Details
-
Bug
-
Status: Open
-
Major
-
Resolution: Unresolved
-
None
-
None
-
None
Description
HIVE-4262 changed the partitioning behavior of the last_value function. For a specified last_value() OVER X. The ordering spec within X is used in addition to the partition spec for partitioning. i.e. last_value(a) OVER (PARTITION BY i ORDER BY j) operates last_value(a) on all rows within the unique combination of (i,j). The behavior I'd expect is for PARTITION BY i to define the partitioning, and ORDER BY to define the ordering within the PARTITION. i.e. last_value(a) OVER (PARTITION BY i ORDER BY j) should operate last_value(a) on all rows within the unique values of , ordered by j within the partition.
This was changed to be consistent with how SQLServer handled such queries. SQLServer Docs describe their example (which performs as Hive does):
The PARTITION BY clause partitions the employees by department and the LAST_VALUE function is applied to each partition independently. The ORDER BY clause specified in the OVER clause determines the logical order in which the LAST_VALUE function is applied to the rows in each partition.

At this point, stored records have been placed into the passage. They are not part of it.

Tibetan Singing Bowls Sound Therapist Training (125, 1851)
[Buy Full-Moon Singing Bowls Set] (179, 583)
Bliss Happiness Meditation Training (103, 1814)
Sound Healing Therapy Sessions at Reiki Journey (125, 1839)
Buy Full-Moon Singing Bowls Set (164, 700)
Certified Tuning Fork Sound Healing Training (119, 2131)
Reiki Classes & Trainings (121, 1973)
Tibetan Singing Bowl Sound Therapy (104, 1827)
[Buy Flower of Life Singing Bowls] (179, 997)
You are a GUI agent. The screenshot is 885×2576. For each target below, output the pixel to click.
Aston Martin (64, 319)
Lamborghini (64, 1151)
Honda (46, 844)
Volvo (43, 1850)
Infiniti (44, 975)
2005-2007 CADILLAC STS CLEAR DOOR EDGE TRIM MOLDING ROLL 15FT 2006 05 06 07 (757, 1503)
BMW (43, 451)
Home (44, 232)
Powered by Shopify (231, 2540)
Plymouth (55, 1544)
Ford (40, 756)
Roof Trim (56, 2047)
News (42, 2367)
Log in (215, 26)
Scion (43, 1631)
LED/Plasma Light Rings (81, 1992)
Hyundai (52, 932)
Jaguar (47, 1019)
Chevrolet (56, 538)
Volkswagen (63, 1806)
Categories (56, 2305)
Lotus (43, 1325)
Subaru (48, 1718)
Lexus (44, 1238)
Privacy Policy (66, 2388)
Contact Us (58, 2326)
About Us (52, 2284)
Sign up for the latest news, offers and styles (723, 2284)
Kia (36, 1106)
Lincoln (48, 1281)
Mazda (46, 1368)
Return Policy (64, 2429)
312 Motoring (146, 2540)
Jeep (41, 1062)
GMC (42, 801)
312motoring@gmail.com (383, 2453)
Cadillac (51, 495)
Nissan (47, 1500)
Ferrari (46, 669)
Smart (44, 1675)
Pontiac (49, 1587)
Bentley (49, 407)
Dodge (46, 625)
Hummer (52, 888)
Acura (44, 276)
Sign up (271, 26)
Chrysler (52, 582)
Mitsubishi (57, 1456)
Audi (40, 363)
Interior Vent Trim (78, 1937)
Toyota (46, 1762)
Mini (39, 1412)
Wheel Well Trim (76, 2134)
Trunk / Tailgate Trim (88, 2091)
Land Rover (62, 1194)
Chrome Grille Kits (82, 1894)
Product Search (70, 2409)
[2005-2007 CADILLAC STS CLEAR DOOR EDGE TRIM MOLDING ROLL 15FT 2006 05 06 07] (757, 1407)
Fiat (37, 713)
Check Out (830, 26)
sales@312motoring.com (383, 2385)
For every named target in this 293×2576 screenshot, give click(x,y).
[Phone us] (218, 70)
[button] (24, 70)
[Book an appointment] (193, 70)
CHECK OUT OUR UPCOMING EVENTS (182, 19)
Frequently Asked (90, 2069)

To me, their behavior is inconsistent with their description. I've filled an upstream bug with Microsoft for the same.
Oracle and Redshift both exhibit the behavior I'd expect.
Considering Hive-4262 has been in core for 2+ years, I don't think we can change the behavior without potentially impacting clients. But I would like a way to enable the expected behavior at the least (behind a config flag maybe?). What do you think?